El caso también ilustra una paradoja del modelo cubano. Mientras el gobierno insiste en atraer inversión extranjera como salida a la crisis, la propia estructura de poder limita las condiciones para que esa inversión genere confianza. Sin transparencia, sin instituciones independientes y con empresas estatales o militares manejando activos sensibles, cualquier intento de apertura queda atravesado por dudas sobre favoritismo, concentración de poder y control político de los negocios.
El Mariel fue presentado durante años como símbolo de modernización y puerta de entrada al capital internacional. Sin embargo, la realidad ha sido mucho menos prometedora. La zona especial no ha alcanzado el dinamismo que se esperaba, y su desempeño ha quedado atrapado entre la burocracia, la falta de insumos, el deterioro del entorno productivo y la desconfianza de posibles inversionistas. En ese contexto, la venta de la terminal no aparece como un giro modernizador, sino como otro movimiento en un tablero opaco donde los mismos grupos de poder siguen administrando los recursos más rentables.
Para el cubano de a pie, este tipo de operaciones tiene una lectura inmediata: mientras el país enfrenta apagones, escasez y caída del poder adquisitivo, las principales decisiones sobre infraestructura y negocios estratégicos se toman en una esfera cerrada, con escasa supervisión pública. La economía nacional sigue secuestrada por una élite que no rinde cuentas y que usa el discurso de la inversión para reacomodar sus propios intereses.

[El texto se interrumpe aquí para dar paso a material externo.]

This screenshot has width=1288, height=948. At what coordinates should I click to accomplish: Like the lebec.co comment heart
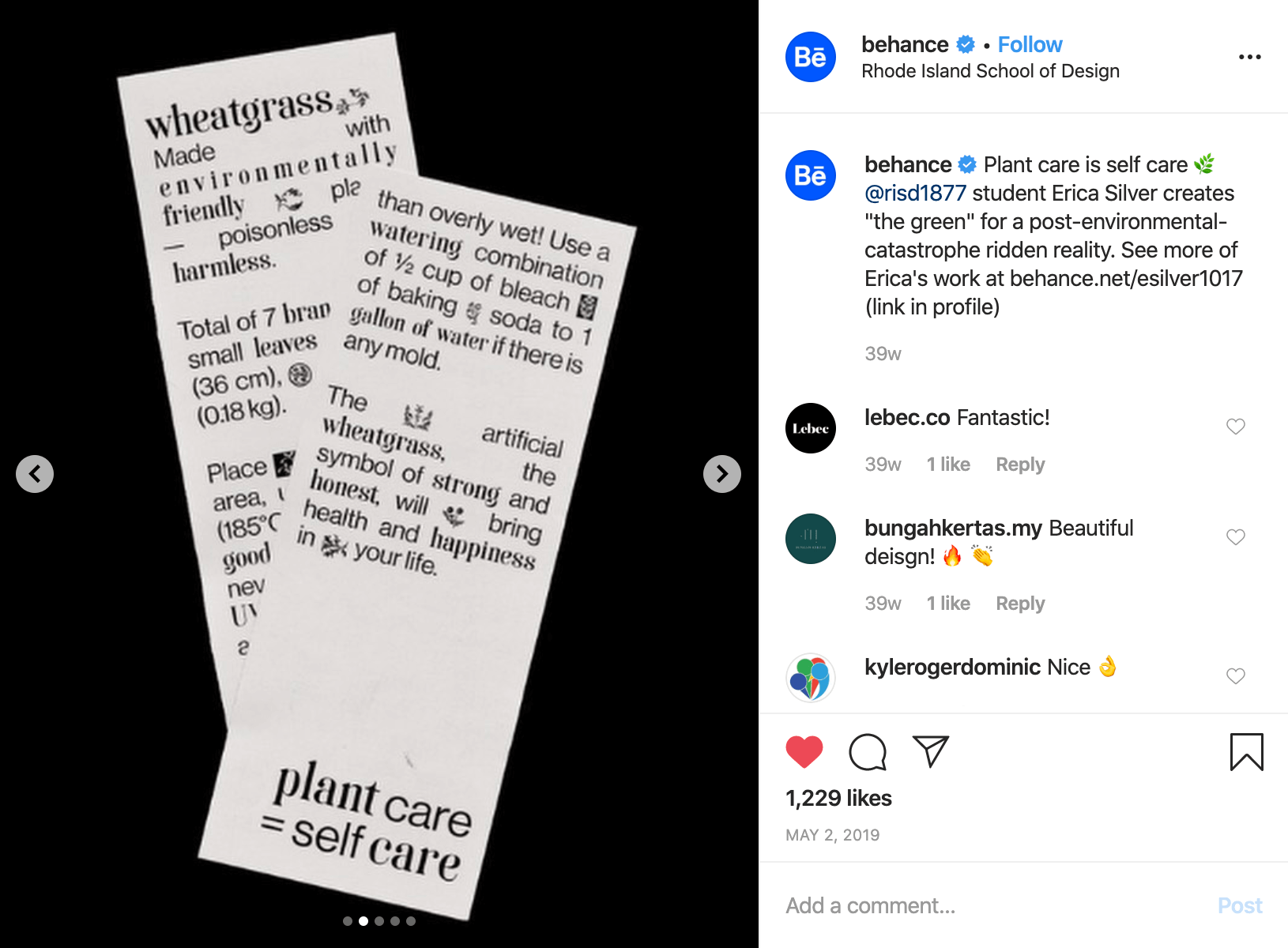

Coral Marítima, por ahora, representa más preguntas que respuestas. Su perfil empresarial, sus vínculos y su papel en la compra de la terminal del Mariel la convierten en un caso que merece seguimiento. Lo que está en juego no es solo una instalación portuaria, sino la persistente opacidad con la que el régimen administra el patrimonio económico del país y la forma en que convierte activos estratégicos en piezas de un negocio reservado para pocos.